There are a host of bloodborne pathogens to keep in mind when handling blood and other bodily fluids. This Bloodborne Pathogens training course pays special focus to:
- Hepatitis A, B, C Virus
- Human Immunodeficiency Virus (HIV)
- Acquired Immunodeficiency Syndrome (AIDS)
Students will learn how these viruses are most commonly transmitted, including by cut, needle sticks, abrasions, and other modes. Students will also study the types of fluids to avoid touching with bare hands, including:
- Pleural Fluid
- Synovial Fluid
- Vaginal Fluid
- Cerebrospinal Fluid
Students will also learn the requirements of OSHA’s mandated prevention plan which is broken down into five main categories. They include:
- Engineering controls – such as using correct biohazard labeling, transporting hazardous waste as outlined, and following the guidelines of the Sharp with Engineered Sharps Injury Protections (SESIP).

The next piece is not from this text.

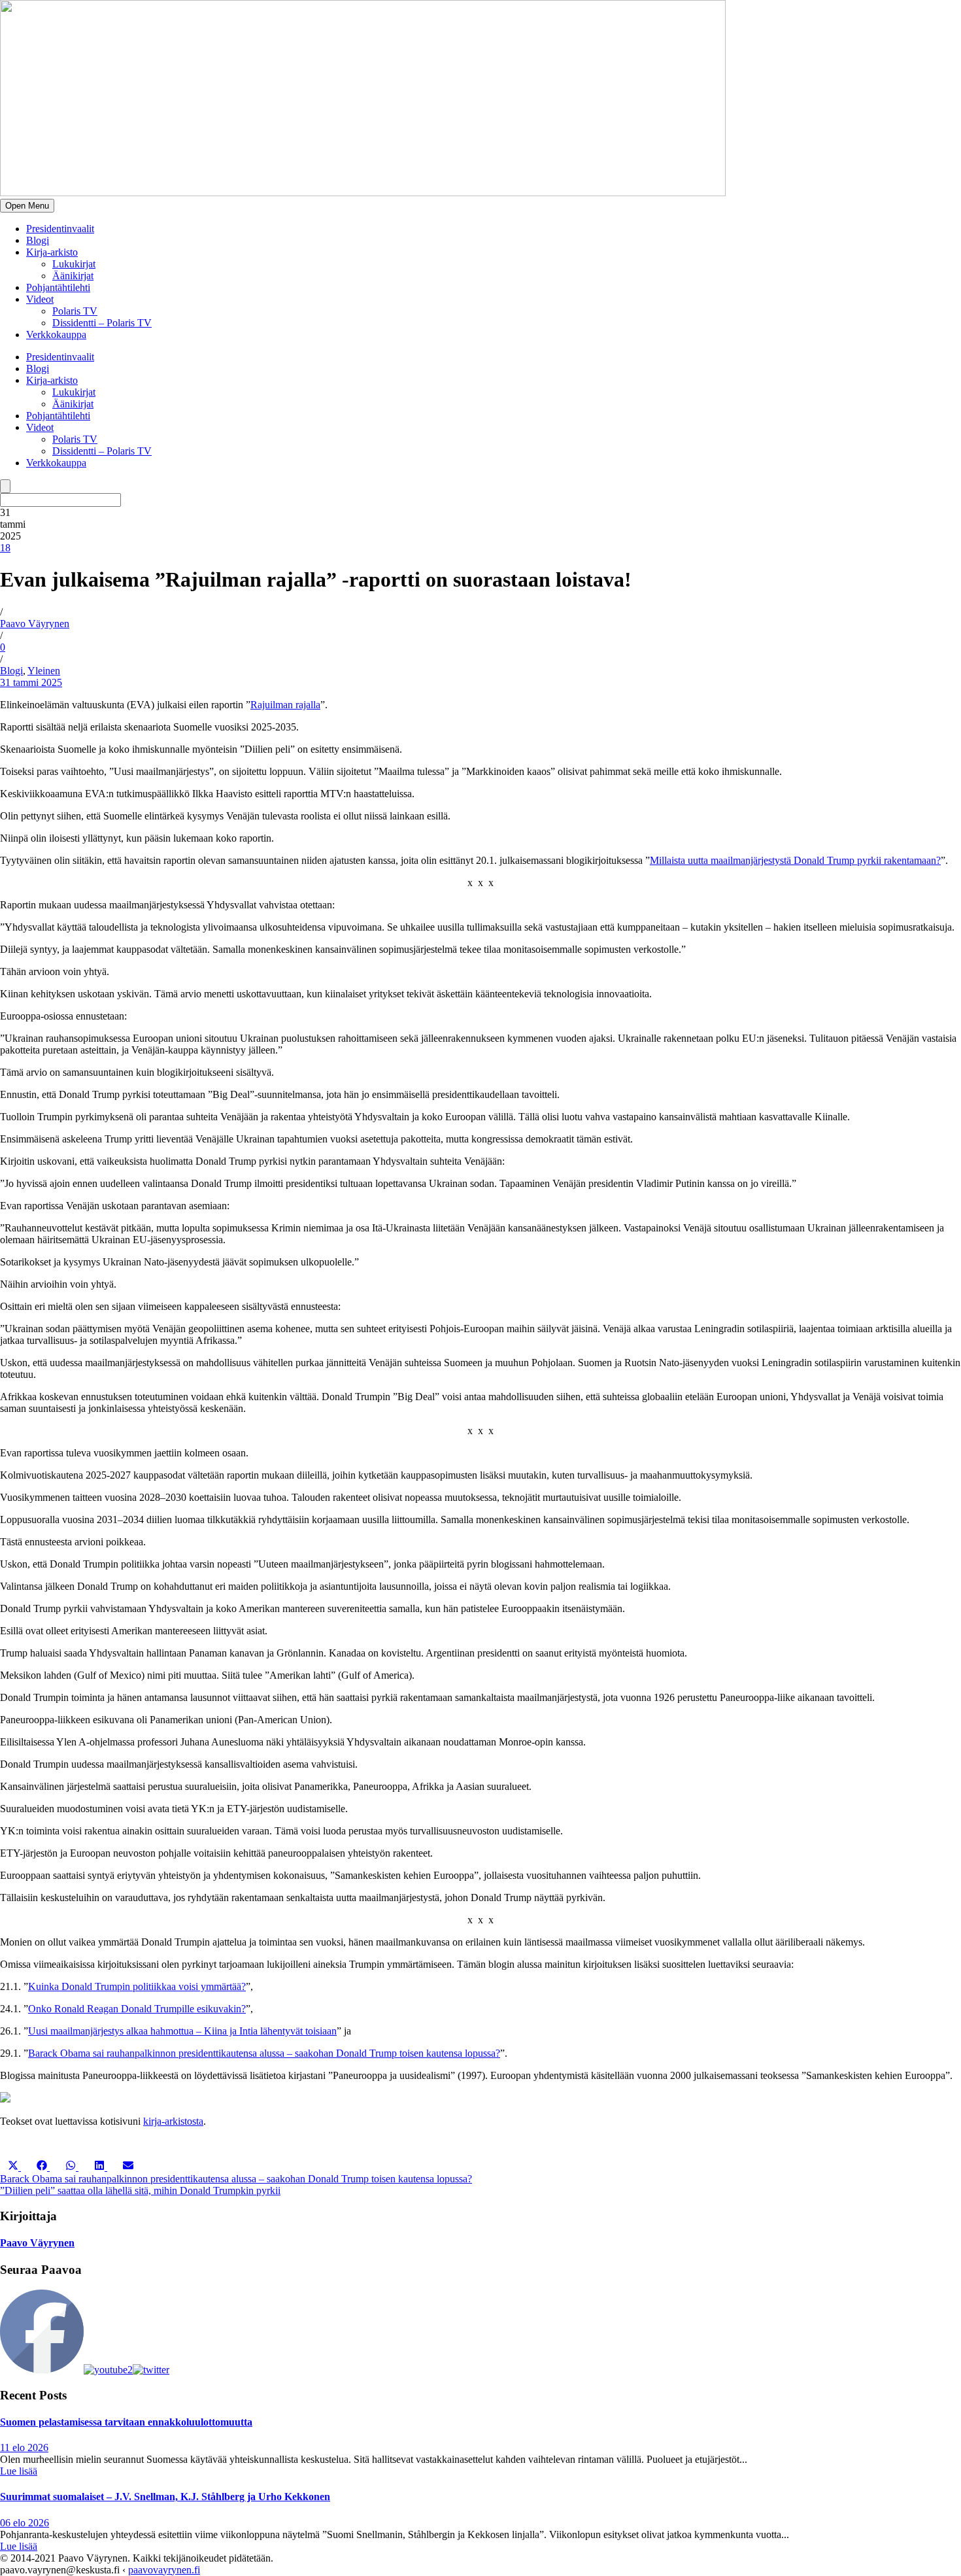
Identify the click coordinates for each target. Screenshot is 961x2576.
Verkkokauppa (56, 334)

- Work practices – how to properly sanitize or dispose of hazardous materials, such as sharp objects and medical equipment. In addition, how to create the standard formula of bleach concentrations to be used for killing bacteria and viruses on-the-spot.
- Personal protective equipment (PPE) – when it’s necessary to suit up with personal protective gear, including gloves, masks, coats, and more, including how to properly dispose of these PPEs after each use.
- Universal precautions – What fluids are thought to be at high-risk of carrying bloodborne pathogens.